PRes=Primary Reserve

MM


----------



## Eye In The Sky (6 Feb 2012)

PRES = Primary Reserve   (you know, the component  you are releasing from)  :facepalm:   

I don't know what your unit processes are.  I am just telling you there is an actual FORM to fill out and your OR should have it.  I'd suspect you will submit a memo, and attach the form, and list the form as a reference.  

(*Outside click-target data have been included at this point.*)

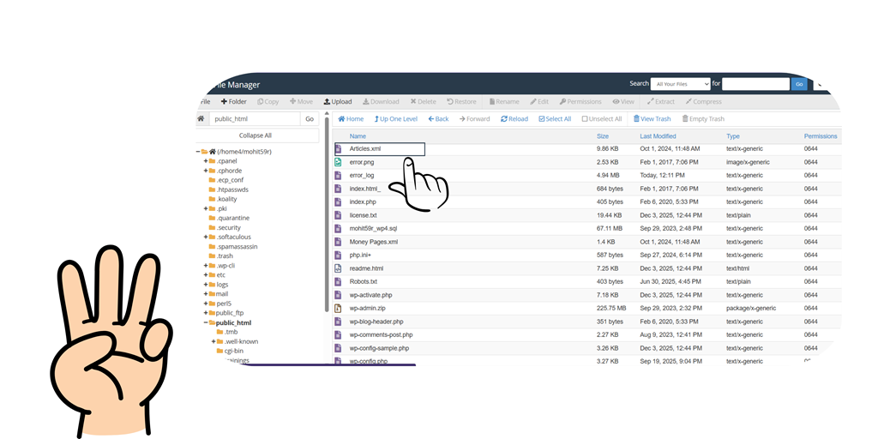878x439 pixels.
Task: Click the folder tree vertical scrollbar
Action: [x=326, y=223]
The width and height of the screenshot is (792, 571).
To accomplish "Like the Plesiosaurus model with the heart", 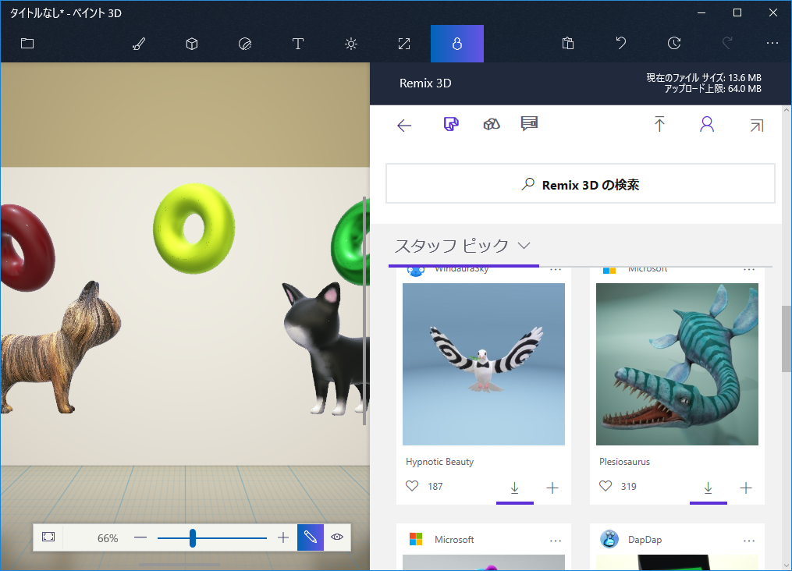I will point(605,485).
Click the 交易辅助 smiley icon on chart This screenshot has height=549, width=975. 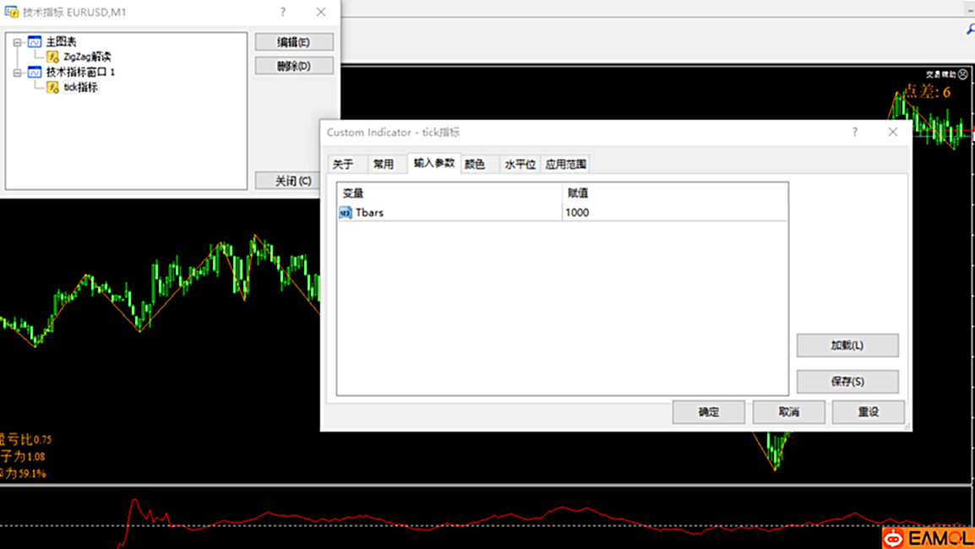pos(963,74)
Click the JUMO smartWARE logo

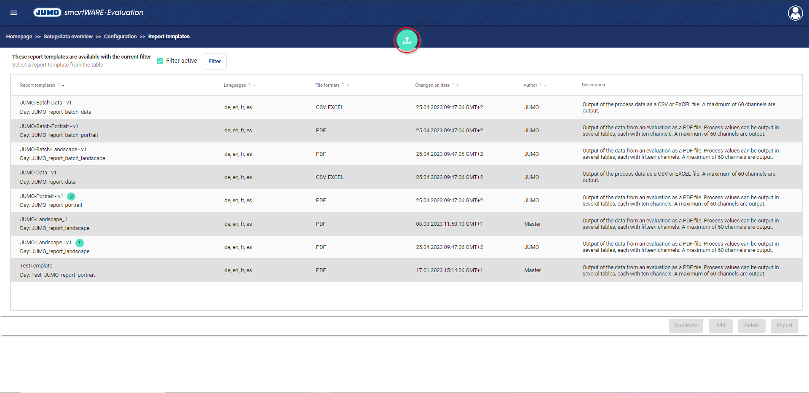[88, 13]
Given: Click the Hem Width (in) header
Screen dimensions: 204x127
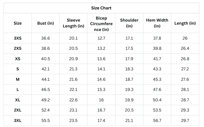Looking at the screenshot, I should point(157,23).
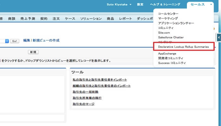The width and height of the screenshot is (221, 126).
Task: Select Salesforce Chatter in the app menu
Action: 171,37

If they don't, PM me and I'll make sure you get a copy.  I just saw one last week, I had no idea they existed until then.


----------



## CountDC (7 Feb 2012)

If you have access then this link states:  http://cmp-cpm.forces.mil.ca/DHRIM/mhrrp/Ch15/engraph/ch15b_e.asp

12. A member who requests a release from the P Res must do so by completing the “Res F – Application for Voluntary Release/Transfer” at Annex F, Appendix 2. The request for voluntary release should be submitted preferably 6 months prior to the requested release date but no later than 30 days prior to the release date, through the chain of command to the approving release authority.

This particula form has been around since 2009 but I remember completing one in 1999.


----------



## Eye In The Sky (7 Feb 2012)

Really?  I'd never seen one in my PRes service, including my CT years ago.  I think I emailed the Clk and said "I am CTing eff date X".


----------



## CountDC (8 Feb 2012)

lol  not surprised.  The form in 99 may have been a local one - can't remember now but I had to do one along with the RFRGP(??) form.   I like that you were emailing the clerk to let them know about your CT, should have been the other way around.


----------